Bench-Sentiment found the cheap model was close on the table, but not calibrated on the rare business label.
We labeled every non-empty YouTube comment in a Snowflake table for sentiment, intent, and explicit movie-theater attendance intent. The table was large enough to expose the real problem: the label the business cares about appears in only about one percent of comments.
The model-search question was not whether Qwen could label movie comments cheaply. It could. The question was whether it could replace frontier labeling for explicit theater intent: comments that say or strongly imply a person will see the movie in a theater.
General excitement was deliberately excluded. "Looks awesome" and "cannot wait" stay negative unless the comment includes a concrete attendance cue such as tickets, theaters, opening weekend, or seeing it with someone.
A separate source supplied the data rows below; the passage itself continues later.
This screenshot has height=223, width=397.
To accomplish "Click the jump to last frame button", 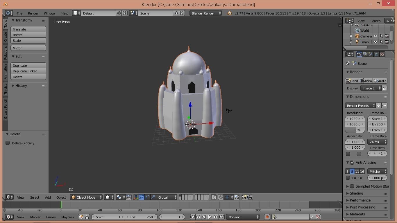I will pos(221,217).

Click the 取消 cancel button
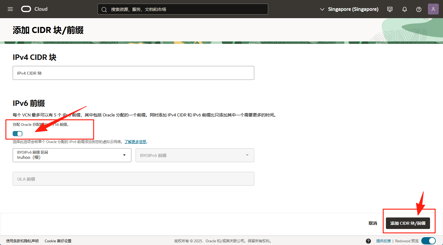(373, 223)
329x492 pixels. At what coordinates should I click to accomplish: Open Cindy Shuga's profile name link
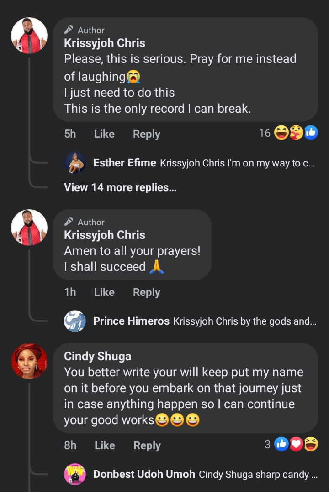coord(98,356)
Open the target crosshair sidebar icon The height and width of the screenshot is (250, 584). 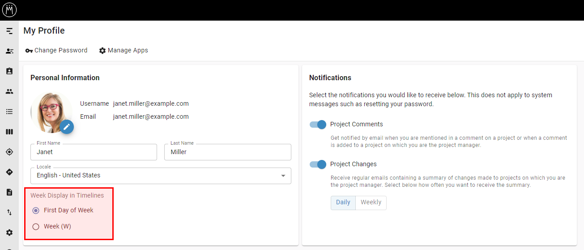point(9,152)
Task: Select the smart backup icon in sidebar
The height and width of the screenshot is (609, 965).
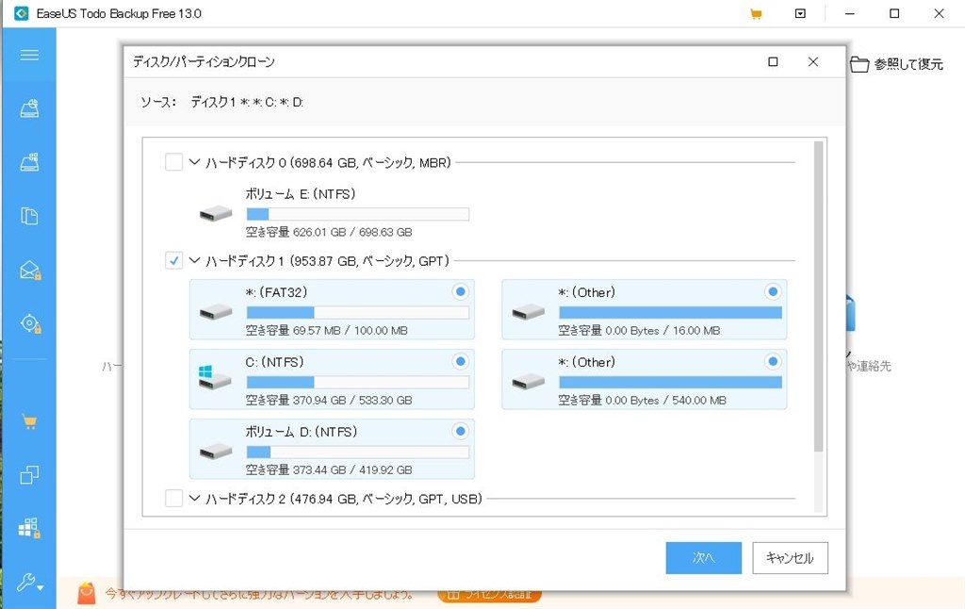Action: click(29, 323)
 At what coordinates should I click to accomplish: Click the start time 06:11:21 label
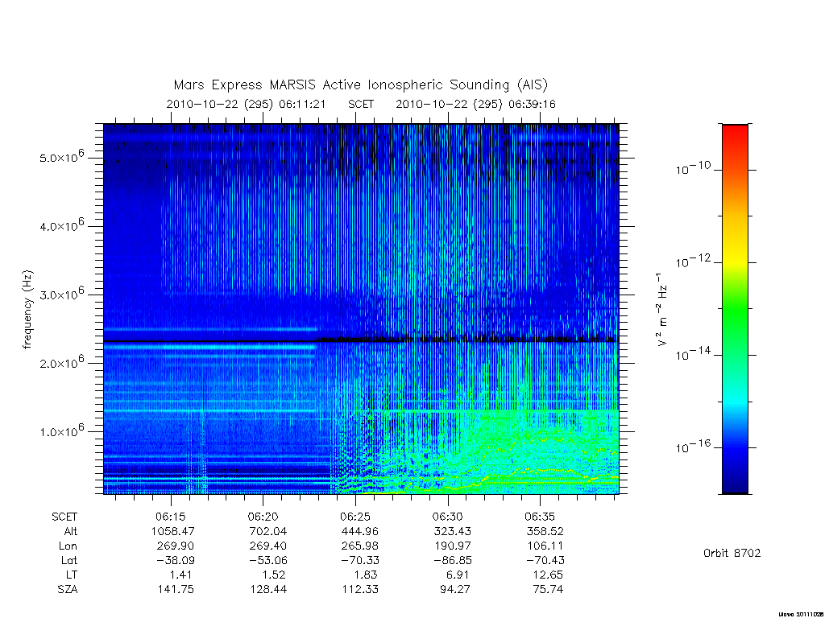(x=302, y=104)
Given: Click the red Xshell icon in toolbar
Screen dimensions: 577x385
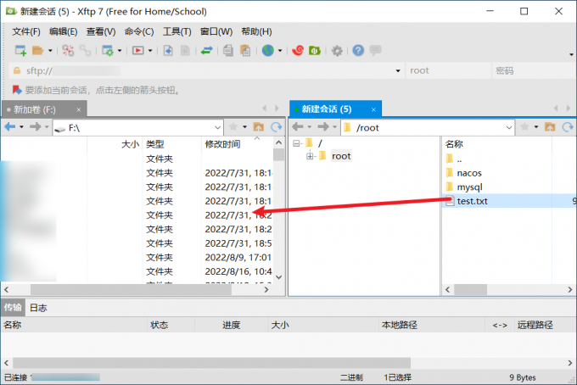Looking at the screenshot, I should 298,51.
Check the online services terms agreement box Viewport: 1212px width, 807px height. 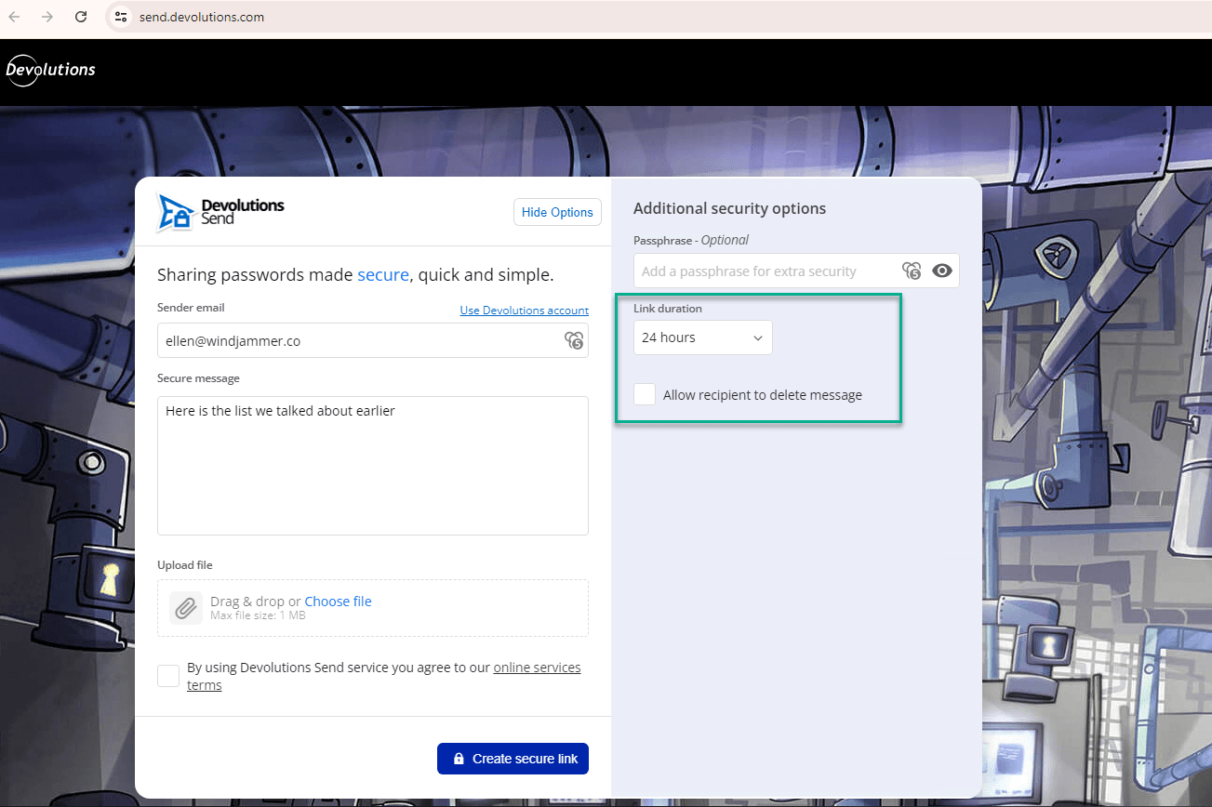tap(168, 676)
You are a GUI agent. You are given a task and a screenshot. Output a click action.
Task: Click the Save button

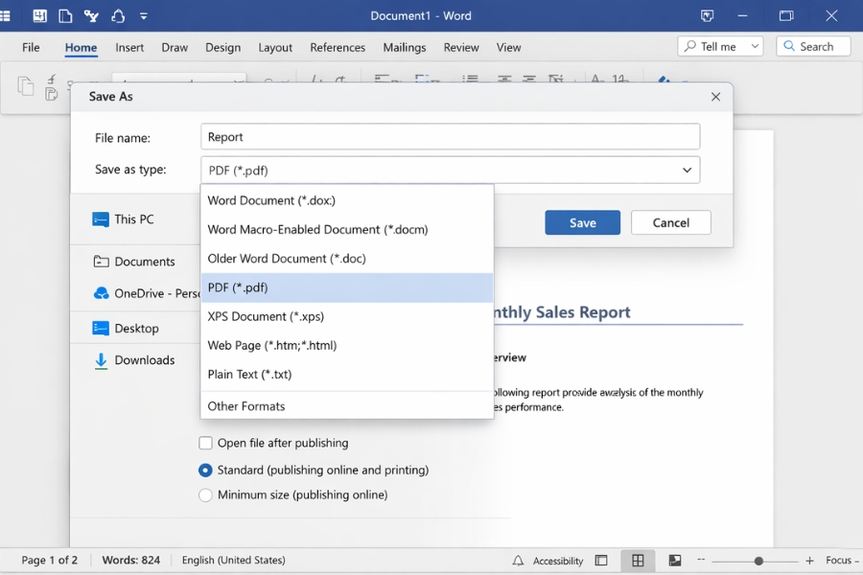pos(582,221)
The full-table run labeled 39,962 non-empty comments with Qwen VL 30B, Sonnet, and Opus. Qwen cost $2.82, Sonnet cost $12.48, and Opus cost $139.63.
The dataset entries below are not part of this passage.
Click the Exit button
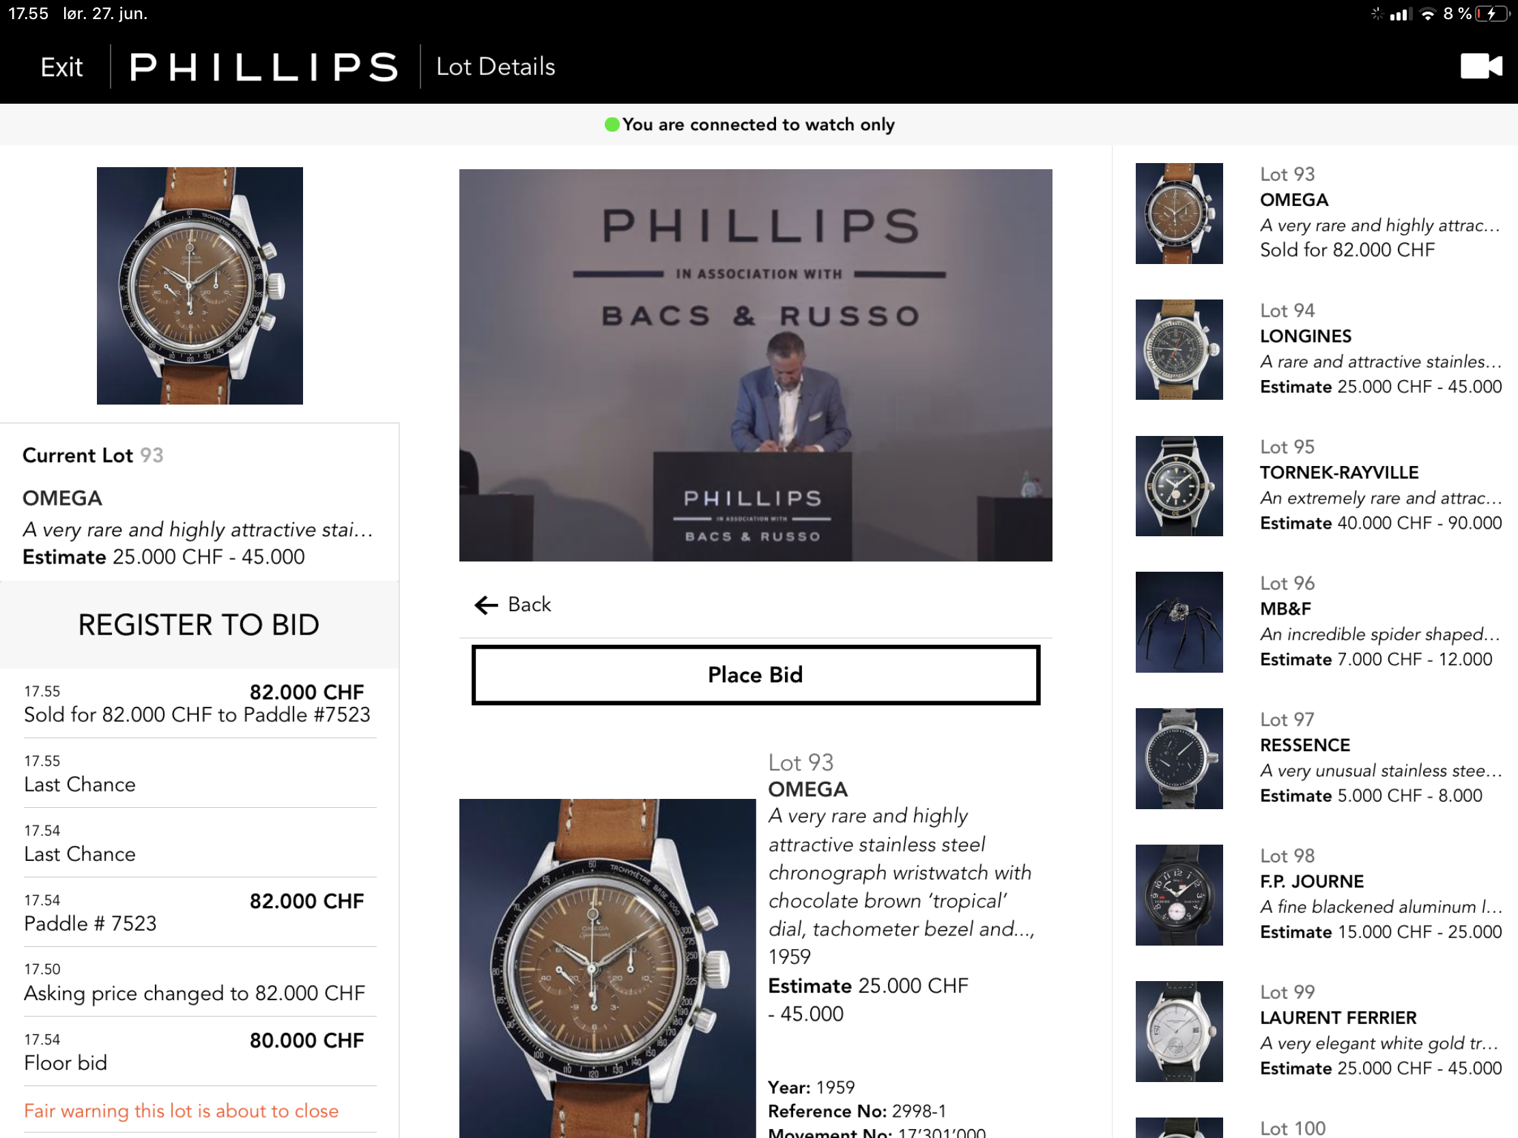This screenshot has width=1518, height=1138. [x=62, y=67]
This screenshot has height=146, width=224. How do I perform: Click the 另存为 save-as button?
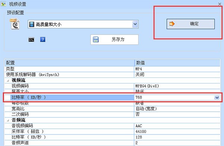[115, 39]
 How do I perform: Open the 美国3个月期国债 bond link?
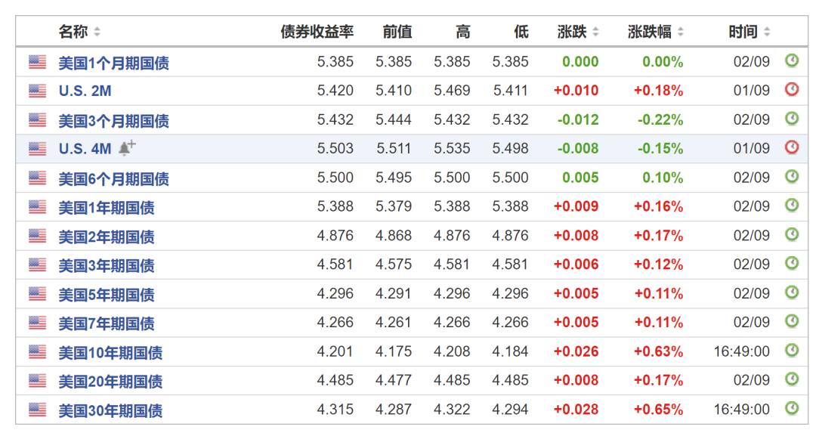pos(113,120)
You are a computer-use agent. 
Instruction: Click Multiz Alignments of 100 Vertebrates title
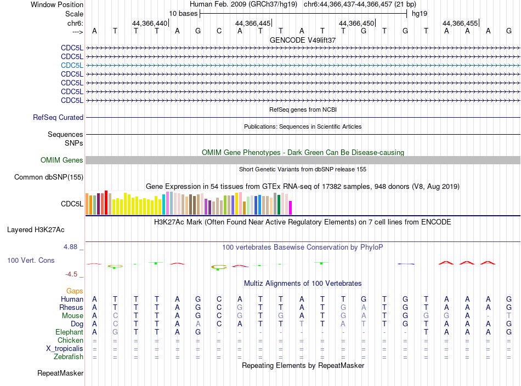pos(303,284)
Aggregate positive rates looked close: Qwen found 368 theater-intent positives, Sonnet found 360, and Opus found 405. That is the tempting headline. It is not yet the production answer.
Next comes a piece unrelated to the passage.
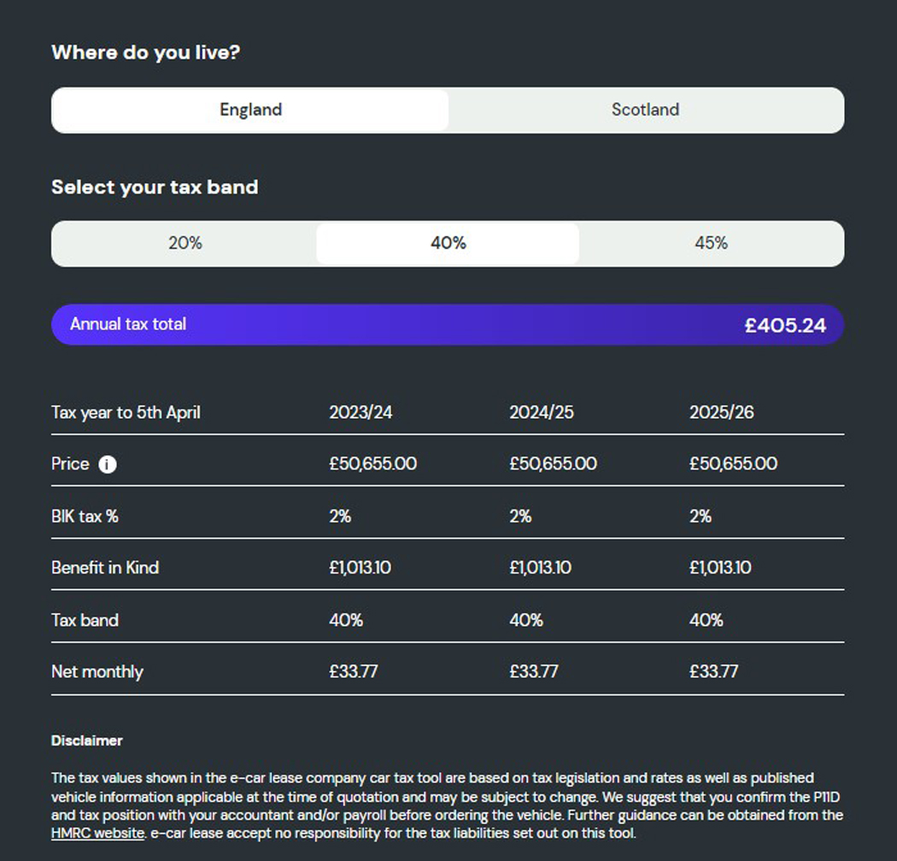Click the 2023/24 tax year column header
897x861 pixels.
361,412
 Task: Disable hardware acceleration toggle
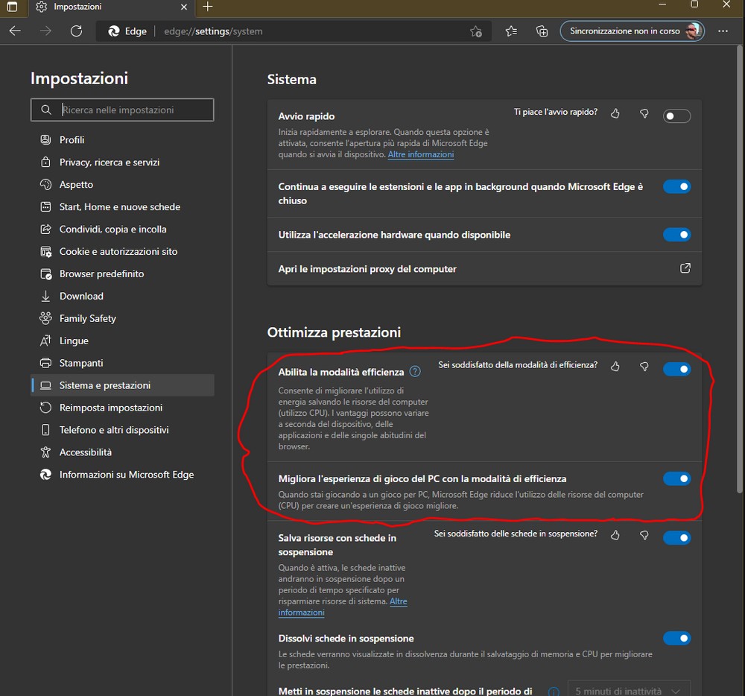[x=676, y=235]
| model | rows | parse failures | theater positives | rate | cost |
|---|---|---|---|---|---|
Qwen VL 30B★ open candidate | 39,962 | 13 | 368 | 0.9209% | $2.82 |
Sonnet frontier baseline | 39,962 | 0 | 360 | 0.9009% | $12 |
Opus frontier adjudicator | 39,962 | 1 | 405 | 1.0135% | $140 |
Theater-intent agreement was extremely high in aggregate because almost every row is negative. Three-way theater-intent agreement was 99.3041%. But the positive class is where replacement quality lives.
| pair | valid rows | sentiment | intent | theater | precision | recall |
|---|---|---|---|---|---|---|
| Sonnet vs Opus | 39,961 | 85.9% | 81.7% | 99.68% | 78.8% | 88.6% |
| Sonnet vs Qwen | 39,949 | 72.9% | 76.7% | 99.54% | 73.9% | 75.6% |
| Opus vs Qwen | 39,948 | 77.6% | 77.8% | 99.39% | 71.7% | 65.2% |
Sonnet and Opus agreed on 319 strict positives. Qwen hit 249 of them and produced 119 positives outside that strict consensus: 67.7% precision and 78.1% recall against the strict frontier target.
That is good enough to keep optimizing. It is not good enough to silently swap in as the source of truth for a rare buying-intent label.
The next intervention was prompt-level, not SFT. We froze a hard-case eval set around positives, false positives, false negatives, frontier disagreements, and lexical hard negatives, then searched for a stricter Qwen labeling contract.
The promoted candidate is theater_intent_strict with JSON prefill and 180 token headroom. The 80-token cap had slightly higher F1, but truncation created parse failures. The usable gain is the clean 180-token run: F1 moved from 0.7673 to 0.7895 with zero parse failures.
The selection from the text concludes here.